== Records shown ==

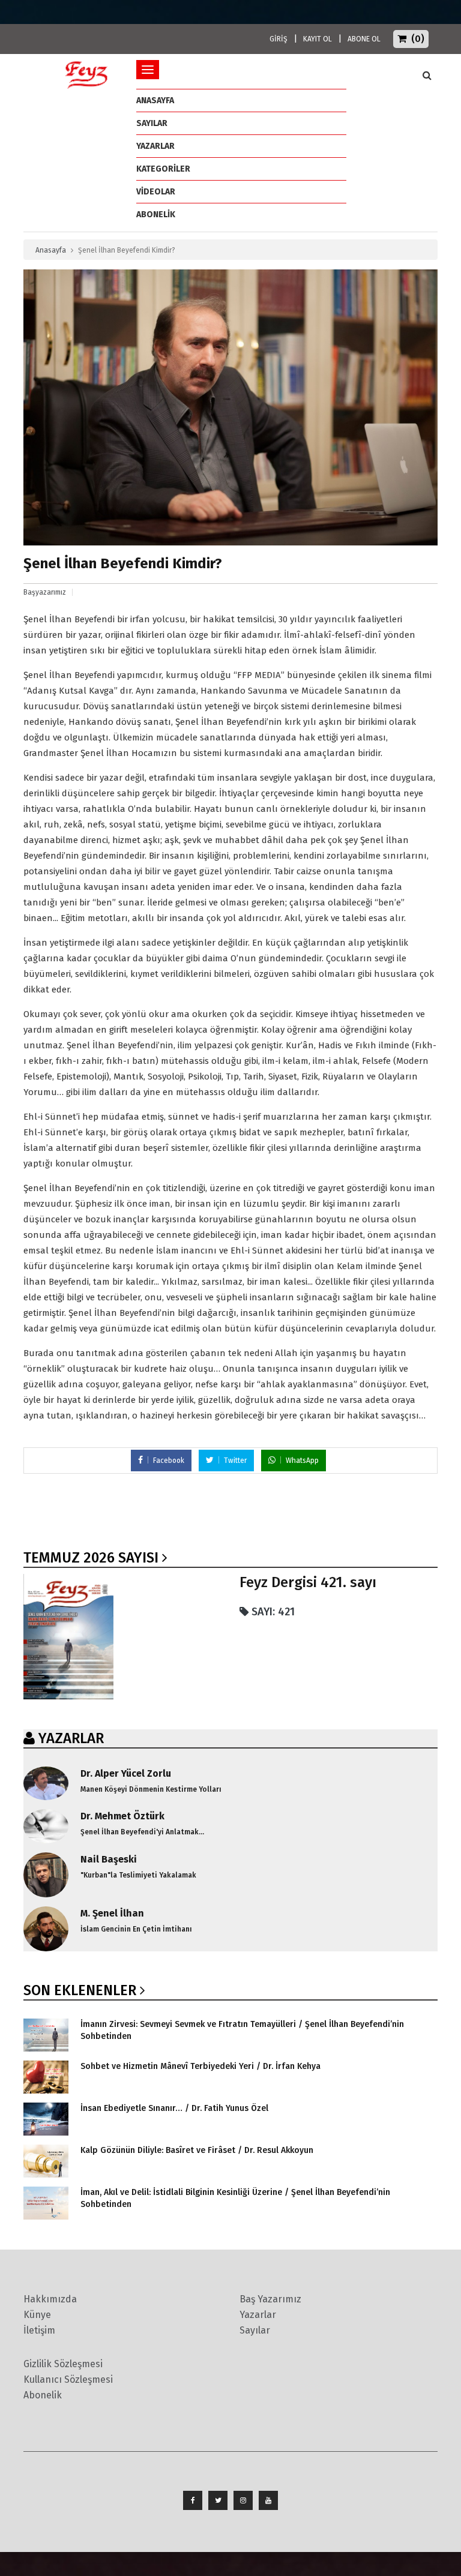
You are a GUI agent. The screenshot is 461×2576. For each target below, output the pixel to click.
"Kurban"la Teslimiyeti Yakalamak (138, 1875)
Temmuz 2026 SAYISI (90, 1557)
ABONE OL (364, 39)
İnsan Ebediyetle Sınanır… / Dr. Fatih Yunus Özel (174, 2108)
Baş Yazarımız (270, 2299)
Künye (37, 2314)
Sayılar (151, 123)
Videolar (155, 192)
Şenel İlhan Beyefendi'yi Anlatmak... (142, 1832)
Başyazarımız (44, 592)
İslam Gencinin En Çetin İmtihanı (136, 1929)
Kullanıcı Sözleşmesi (68, 2379)
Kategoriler (163, 169)
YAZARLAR (71, 1738)
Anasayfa (50, 250)
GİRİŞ (279, 39)
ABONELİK (155, 214)
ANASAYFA (155, 100)
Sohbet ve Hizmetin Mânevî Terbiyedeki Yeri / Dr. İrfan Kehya (200, 2066)
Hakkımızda (50, 2299)
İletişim (39, 2330)
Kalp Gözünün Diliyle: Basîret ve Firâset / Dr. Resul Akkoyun (196, 2150)
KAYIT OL (317, 39)
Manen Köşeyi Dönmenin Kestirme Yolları (150, 1789)
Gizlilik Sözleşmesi (63, 2364)
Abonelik (42, 2395)
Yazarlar (155, 146)
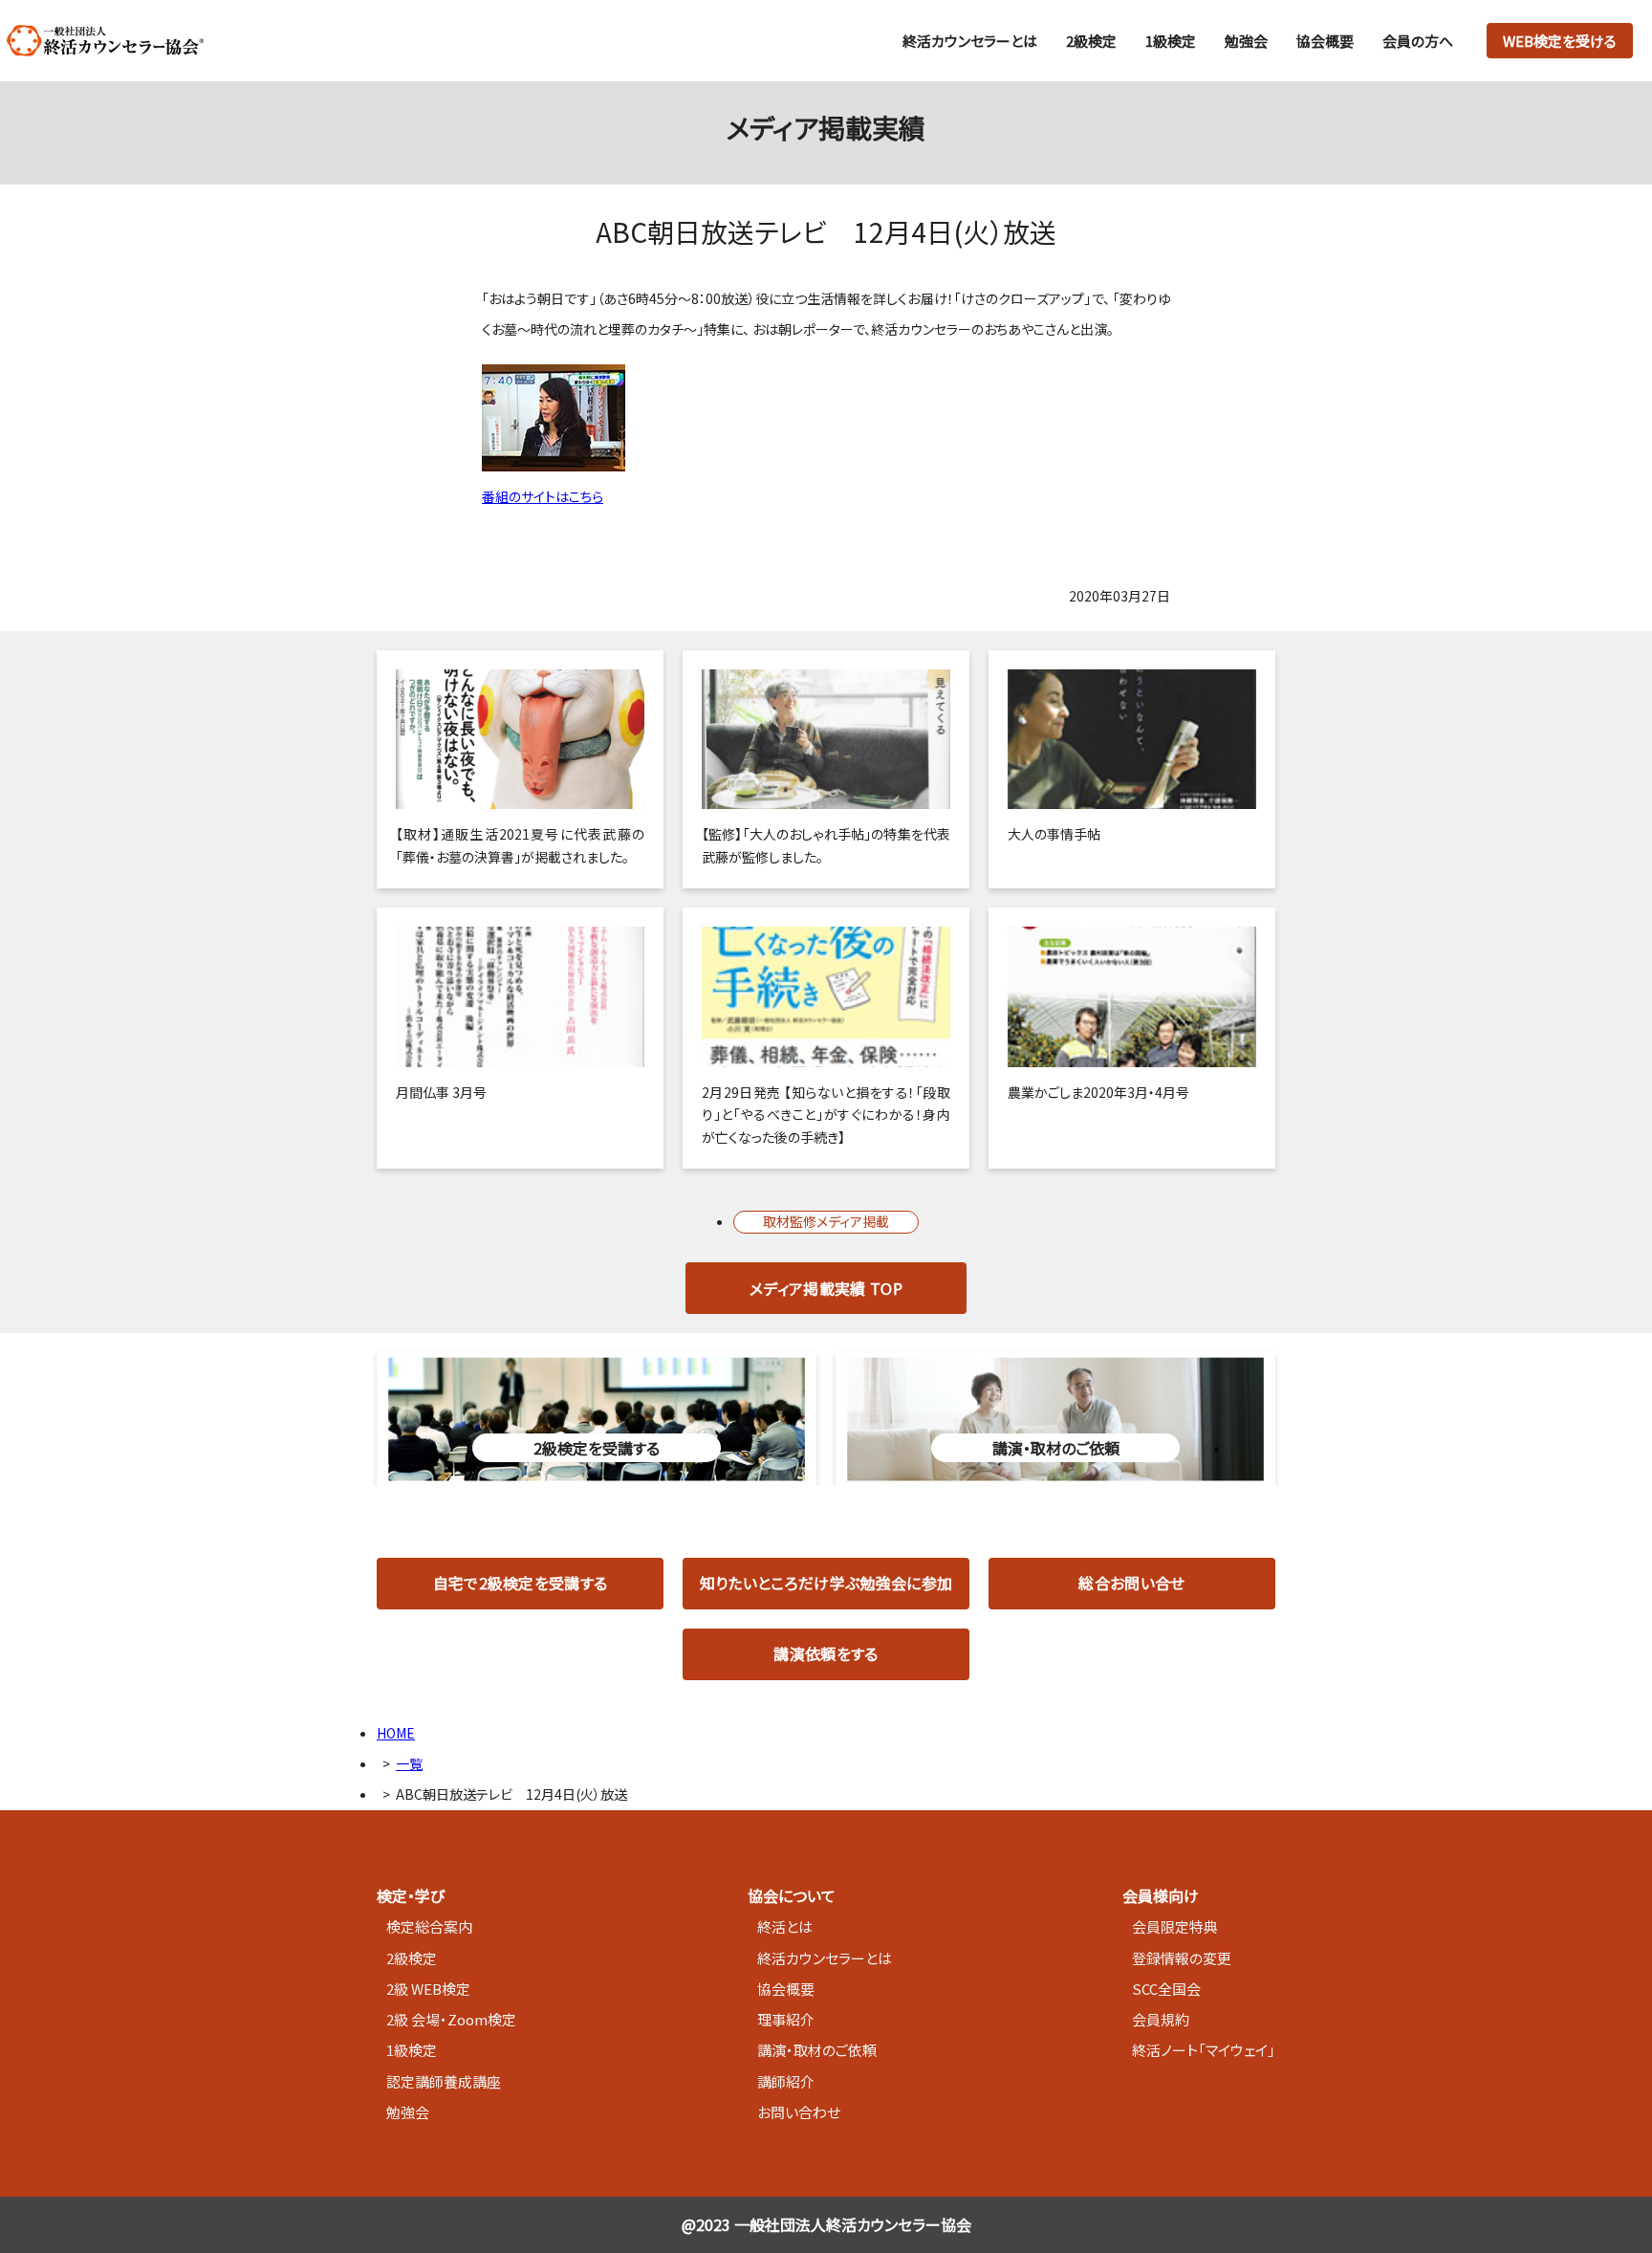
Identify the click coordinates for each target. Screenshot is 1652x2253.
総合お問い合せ (1131, 1582)
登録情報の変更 (1181, 1958)
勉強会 (1246, 41)
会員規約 (1160, 2019)
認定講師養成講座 (443, 2081)
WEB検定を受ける (1560, 41)
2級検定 (1091, 41)
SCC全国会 (1166, 1989)
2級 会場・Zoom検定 (451, 2019)
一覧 (409, 1763)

===

▶ _Assignment_:
Excluding pictures, print all lines above exactly.

▶ _Exercise output_:
You are a GUI agent. The screenshot is 461×2576. For each target below, output the pixel to click.
"Kurban"la Teslimiyeti Yakalamak (138, 1875)
Temmuz 2026 SAYISI (90, 1557)
ABONE OL (364, 39)
İnsan Ebediyetle Sınanır… / Dr. Fatih Yunus Özel (174, 2108)
Baş Yazarımız (270, 2299)
Künye (37, 2314)
Sayılar (151, 123)
Videolar (155, 192)
Şenel İlhan Beyefendi'yi Anlatmak... (142, 1832)
Başyazarımız (44, 592)
İslam Gencinin En Çetin İmtihanı (136, 1929)
Kullanıcı Sözleşmesi (68, 2379)
Kategoriler (163, 169)
YAZARLAR (71, 1738)
Anasayfa (50, 250)
GİRİŞ (279, 39)
ABONELİK (155, 214)
ANASAYFA (155, 100)
Sohbet ve Hizmetin Mânevî Terbiyedeki Yeri / Dr. İrfan Kehya (200, 2066)
Hakkımızda (50, 2299)
İletişim (39, 2330)
Kalp Gözünün Diliyle: Basîret ve Firâset / Dr. Resul Akkoyun (196, 2150)
KAYIT OL (317, 39)
Manen Köşeyi Dönmenin Kestirme Yolları (150, 1789)
Gizlilik Sözleşmesi (63, 2364)
Abonelik (42, 2395)
Yazarlar (155, 146)
Identify the click coordinates for each target. Screenshot is 1652x2253.
総合お問い合せ (1131, 1582)
登録情報の変更 (1181, 1958)
勉強会 (1246, 41)
会員規約 (1160, 2019)
認定講師養成講座 (443, 2081)
WEB検定を受ける (1560, 41)
2級検定 (1091, 41)
SCC全国会 (1166, 1989)
2級 会場・Zoom検定 (451, 2019)
一覧 (409, 1763)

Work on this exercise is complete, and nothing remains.